--- Excerpted passage ---
RNA isolation, RT-PCR and real-time PCR analysis

RT-PCR assays were used to assess FasL mRNA levels in Jurkat cells. Total RNA was isolated from treated cells after 3 and 6 h, using TRIZOL (Invitrogen, Carlsbad, CA, USA). For real-time PCR, the first-strand cDNA was synthesized using TaqMan Reverse transcription reagents (Applied Biosystems). The reverse transcription was carried out using 1 × Taqman RT buffer, 5.5 mM MgCl₂, 500 μM of each dNTP, 2.5 μM random hexamer, 8 U of RNase inhibitor and 25 U of Multiscribe Reverse Transcriptase with 200 ng of total RNA. The RT conditions were 10 min at 25°C, 30 min at 48°C and 5 min at 95°C. Reactions in which the enzyme or RNA were omitted were used as negative controls. Real-time PCR was performed with an ABI prism 7000 sequence detection system and SYBR green I dye reagents. The specific primers were designed for human GAPDH and Fas ligand using Primer3 software program. The following primers were used in real-time PCR:

hGAPDH-RT-FP::

5′ TGGGCTACACTGAGCACCAG 3′

hGAPDH-RT-RP::

5′ GGGTGTCGCTGTTGAAGTCA 3′

hFasL-RT-FP::

5′ GGCCTGTGTCTCCTTGTGAT 3′

hFasL-RT- RP::

5′ TGCCAGCTCCTTCTGTAGGT 3′

The parameter Ct (threshold cycle) was defined as the fraction cycle number at which the fluorescence passed the threshold. The relative gene expression of FasL was analyzed using 2^−ΔΔCt method⁴⁵ by normalizing with GAPDH gene expression in all the experiments.

For regular PCR, RNA concentration was determined spectrophotometrically and 1 μg of total RNA was used for RT. Reverse transcription was performed using a commercially available cDNA Cycle kit (Invitrogen, Carlsbad, CA, USA) according to the manufacturer's instructions. Subsequently, 5 μl of cDNA products were amplified in 50 μl of 50 mM KCl, 10 mM Tris–HCl, 2.5 mM MgCl₂, 0.2 mM of each dNTP, 1 U AmpliTaq® DNA polymerase (Perkin-Elmer, Foster City, CA, USA) and 0.45 μM of human FasL primers pair or β-actin (R&D Systems, Minneapolis, MN, USA). The parameters for PCR were as follows: 96°C for 4 min, 33 cycles of 1 min of denaturation at 94°C, 2 : 30 min of annealing at 59°C and 40 s of extension at 72°C. The 239 bp amplified FasL and the 528 bp amplified β-actin RT-PCR products were analyzed by electrophoresis in 10% polyacrylamide gels and semi-quantitated by densitometric analysis using the Quantity One 4.2 (BIORAD) software.

Assessment of mitochondrial transmembrane potential (ΔΨ_m)

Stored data
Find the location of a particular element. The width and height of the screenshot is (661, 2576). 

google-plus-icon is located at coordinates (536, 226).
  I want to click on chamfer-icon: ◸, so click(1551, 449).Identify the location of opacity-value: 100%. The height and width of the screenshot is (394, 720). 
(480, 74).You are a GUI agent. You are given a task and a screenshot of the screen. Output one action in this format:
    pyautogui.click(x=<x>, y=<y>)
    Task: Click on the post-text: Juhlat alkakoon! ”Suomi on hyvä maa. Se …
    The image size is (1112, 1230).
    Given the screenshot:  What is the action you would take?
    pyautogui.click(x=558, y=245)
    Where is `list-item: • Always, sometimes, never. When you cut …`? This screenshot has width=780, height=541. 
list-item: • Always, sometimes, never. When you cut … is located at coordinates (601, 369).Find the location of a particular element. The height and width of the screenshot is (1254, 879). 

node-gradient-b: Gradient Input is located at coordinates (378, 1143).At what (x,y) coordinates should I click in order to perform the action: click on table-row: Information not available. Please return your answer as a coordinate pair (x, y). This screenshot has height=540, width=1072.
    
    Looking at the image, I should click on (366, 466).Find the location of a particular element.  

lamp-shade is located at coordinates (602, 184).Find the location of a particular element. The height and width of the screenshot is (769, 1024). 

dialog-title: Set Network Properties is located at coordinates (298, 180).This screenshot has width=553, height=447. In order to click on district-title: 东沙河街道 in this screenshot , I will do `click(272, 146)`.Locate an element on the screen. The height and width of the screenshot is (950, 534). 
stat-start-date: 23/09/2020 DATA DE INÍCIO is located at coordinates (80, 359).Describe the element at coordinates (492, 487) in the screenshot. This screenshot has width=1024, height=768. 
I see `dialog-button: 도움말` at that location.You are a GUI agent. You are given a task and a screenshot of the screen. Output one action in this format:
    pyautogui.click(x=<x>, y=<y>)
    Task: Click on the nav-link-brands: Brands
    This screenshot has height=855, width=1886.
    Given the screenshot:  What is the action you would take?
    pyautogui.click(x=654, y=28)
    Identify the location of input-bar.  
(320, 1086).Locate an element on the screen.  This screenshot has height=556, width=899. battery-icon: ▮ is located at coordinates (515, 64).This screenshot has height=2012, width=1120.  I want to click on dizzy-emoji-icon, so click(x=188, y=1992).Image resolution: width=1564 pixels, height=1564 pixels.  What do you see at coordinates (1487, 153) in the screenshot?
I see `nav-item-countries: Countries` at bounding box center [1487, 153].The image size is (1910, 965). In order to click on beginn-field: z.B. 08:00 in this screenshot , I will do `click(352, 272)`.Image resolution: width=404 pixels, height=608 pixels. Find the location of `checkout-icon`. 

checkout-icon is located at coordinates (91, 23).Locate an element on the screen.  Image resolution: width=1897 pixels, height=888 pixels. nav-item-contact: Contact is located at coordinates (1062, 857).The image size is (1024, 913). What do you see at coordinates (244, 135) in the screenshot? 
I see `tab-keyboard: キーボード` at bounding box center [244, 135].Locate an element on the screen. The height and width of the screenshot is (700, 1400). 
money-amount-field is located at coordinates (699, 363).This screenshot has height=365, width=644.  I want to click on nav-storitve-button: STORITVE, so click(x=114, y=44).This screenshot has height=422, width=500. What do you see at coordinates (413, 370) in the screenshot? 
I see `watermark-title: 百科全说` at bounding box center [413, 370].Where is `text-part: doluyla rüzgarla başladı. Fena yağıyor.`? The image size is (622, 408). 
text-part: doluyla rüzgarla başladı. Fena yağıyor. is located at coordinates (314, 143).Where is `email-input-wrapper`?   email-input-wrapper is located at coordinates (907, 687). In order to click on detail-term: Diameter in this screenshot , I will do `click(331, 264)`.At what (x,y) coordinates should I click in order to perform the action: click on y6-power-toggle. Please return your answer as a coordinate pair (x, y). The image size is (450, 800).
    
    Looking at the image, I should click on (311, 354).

--- Task item A ---
Rewrite the RT-PCR methods passage from "5′ GGCCTGTGTCTCCTTGTGAT 3′" up to and including "all the experiments.", changing "fluorescence" to "signal".
--- Task item B ---
Answer these questions from the RT-PCR methods passage:
(i) How many hours after treatment was total RNA isolated from the cells?
(ii) Which software program was used to design the primers for human GAPDH and Fas ligand?
(iii) What were the sizes of the amplified FasL and β-actin RT-PCR products?
--- Task item C ---
List every company that the RT-PCR methods passage names as the maker or supplier of a reagent, kit, or software.

--- Answer area A ---
5′ GGCCTGTGTCTCCTTGTGAT 3′

hFasL-RT- RP::

5′ TGCCAGCTCCTTCTGTAGGT 3′

The parameter Ct (threshold cycle) was defined as the fraction cycle number at which the signal passed the threshold. The relative gene expression of FasL was analyzed using 2^−ΔΔCt method⁴⁵ by normalizing with GAPDH gene expression in all the experiments.

--- Answer area B ---
(i) After 3 and 6 h.
(ii) Primer3.
(iii) 239 bp for FasL and 528 bp for β-actin.

--- Answer area C ---
Invitrogen
Applied Biosystems
Perkin-Elmer
R&D Systems
BIORAD